RKE2/K3s Provisioning Fixes
- Fixed a bug where RKE2/K3s provisioned clusters would get stuck reconciling when the init etcd (master) node is deleted. See #42121.
- Fixed a bug where performing subsequent snapshot restores on an RKE2/K3s provisioned cluster could cause a node to get deleted from the cluster. See #42210.
- Fixed a bug where provisioning RKE2 nodes with a custom node driver may fail when there are multiple Rancher replicas running. See #42128.
- Fixed a bug where, if you created a RKE2/K3s provisioned cluster with Harvester and set Harvester as the cloud provider, the name of the cluster wasn't passed as the name prefix for the load balancer.

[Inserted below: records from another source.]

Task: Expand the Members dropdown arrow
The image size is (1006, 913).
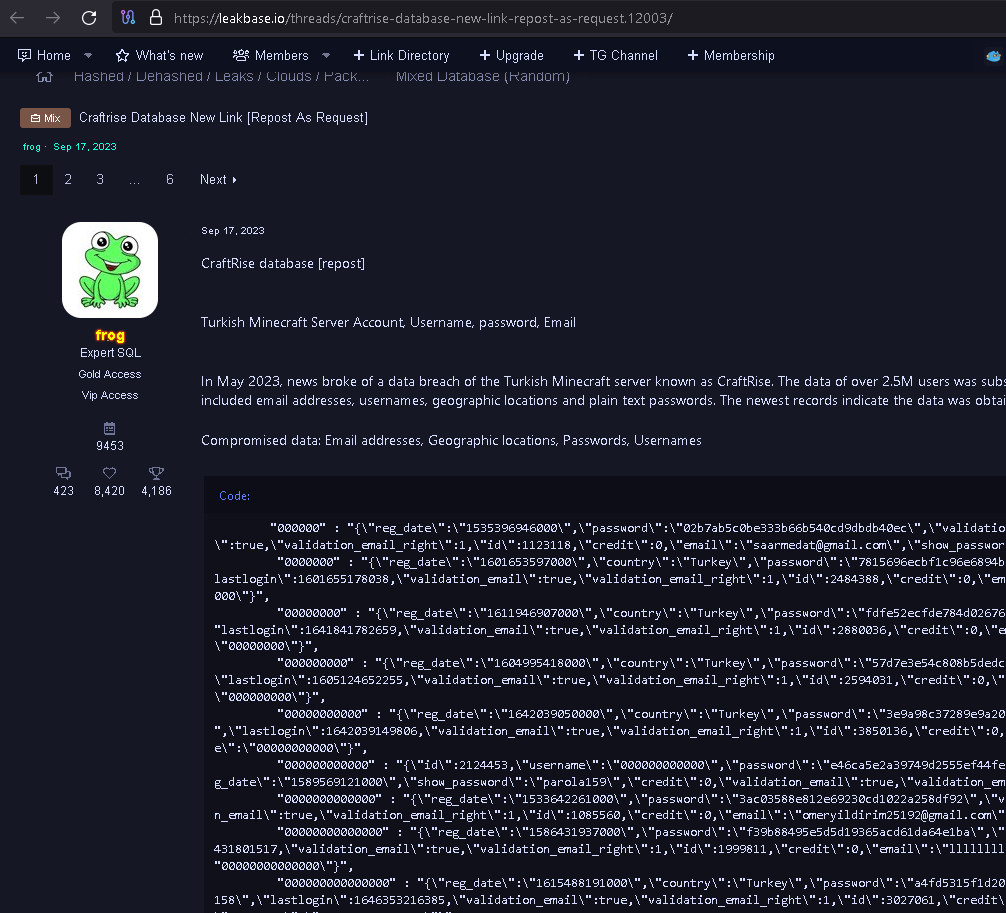Action: [325, 55]
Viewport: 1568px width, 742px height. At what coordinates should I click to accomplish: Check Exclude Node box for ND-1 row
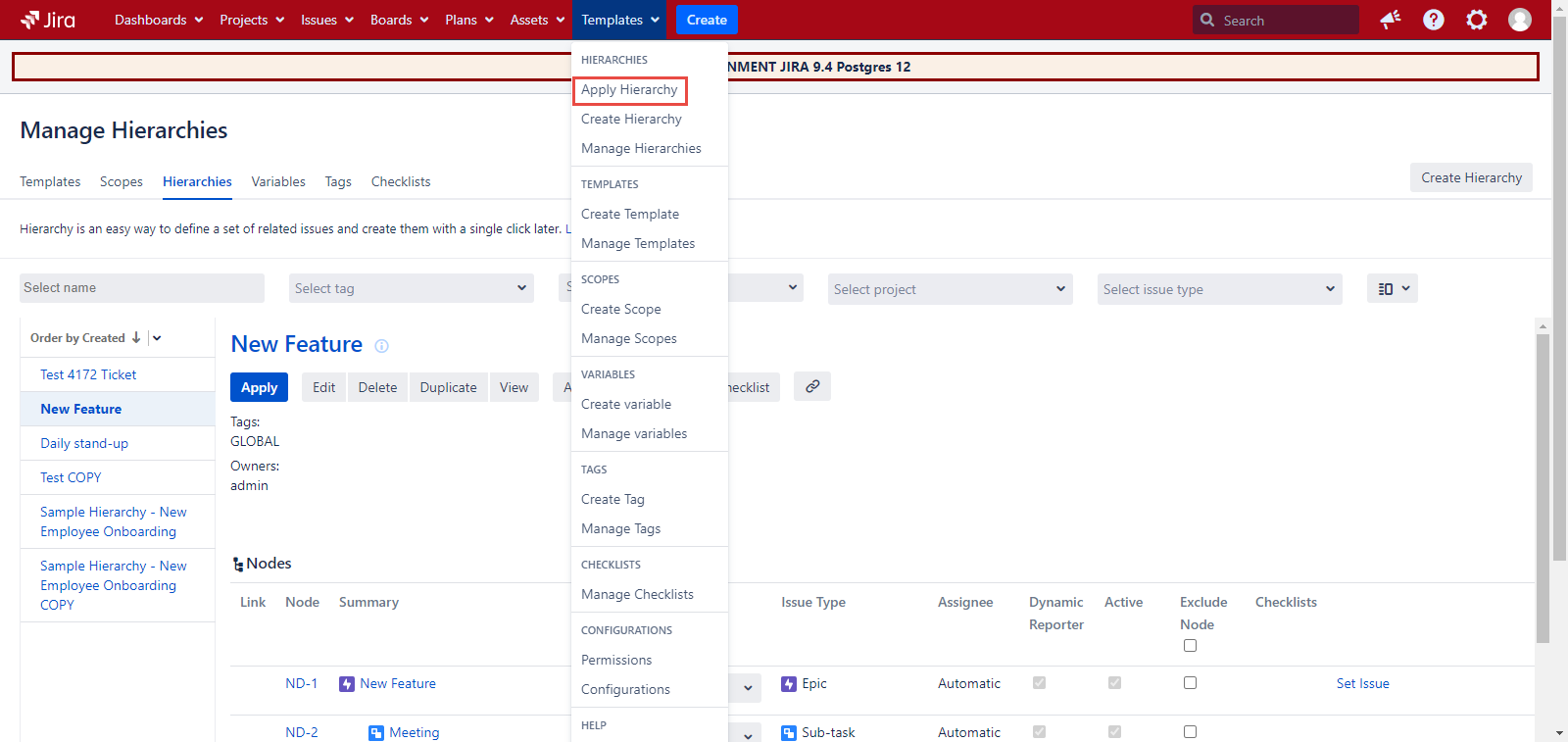(1190, 683)
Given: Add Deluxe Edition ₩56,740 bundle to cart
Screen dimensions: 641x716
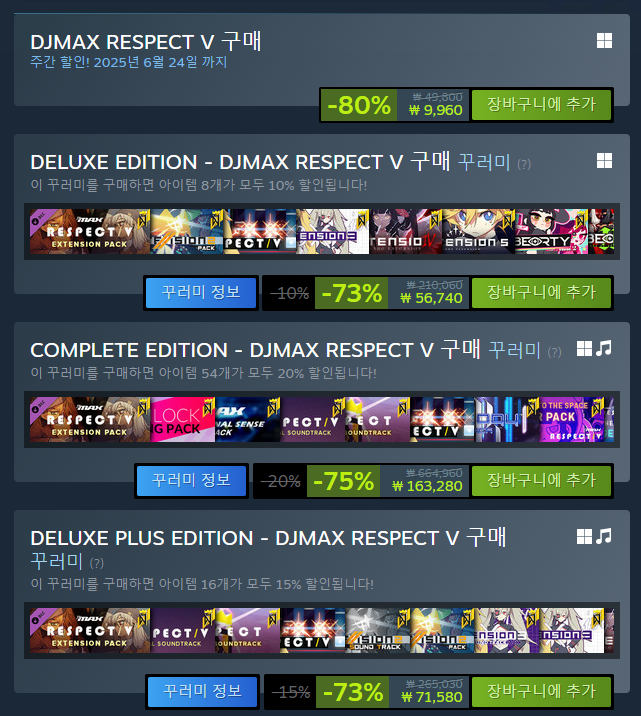Looking at the screenshot, I should pos(541,293).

Instead, the name prepended to the load balancer was always
kubernetes
. See #9472 and #4232.
Active Directory Authentication Fixes
For any Rancher users running v2.7.4 or earlier, none of these fixes will apply to you as you will not have faced these specific bugs that were only created due to a 2.7.5 data migration for Active Directory. Upgrading directly to 2.7.6+ will bypass any changes as we are reverting the data migration.
For any Rancher user running v2.7.5 with Active Directory authentication, the data migration introduced in v2.7.5 to move from Distinguished Names (DN) to GUIDs is being reverted and users will be corrected from the original data migration. Fixed bugs related to inability to login for various reasons. See #41985, #42120.
- Fixed bugs related to the Rancher v2.7.5 Active Directory migration, which updated personalIDs to use GUIDs instead of Distinguished Names (DNs). Bugs included LDAP-based login using Active Directory integration failing, and downstream Windows clusters getting stuck in an unavailable state. See #42122 and #42426.
Reverting the Active Directory Migration delivered in 2.7.5
Rancher v2.7.6 contains a reverse migration utility that runs at startup, but data migration is only triggered if you had been on Rancher v2.7.5.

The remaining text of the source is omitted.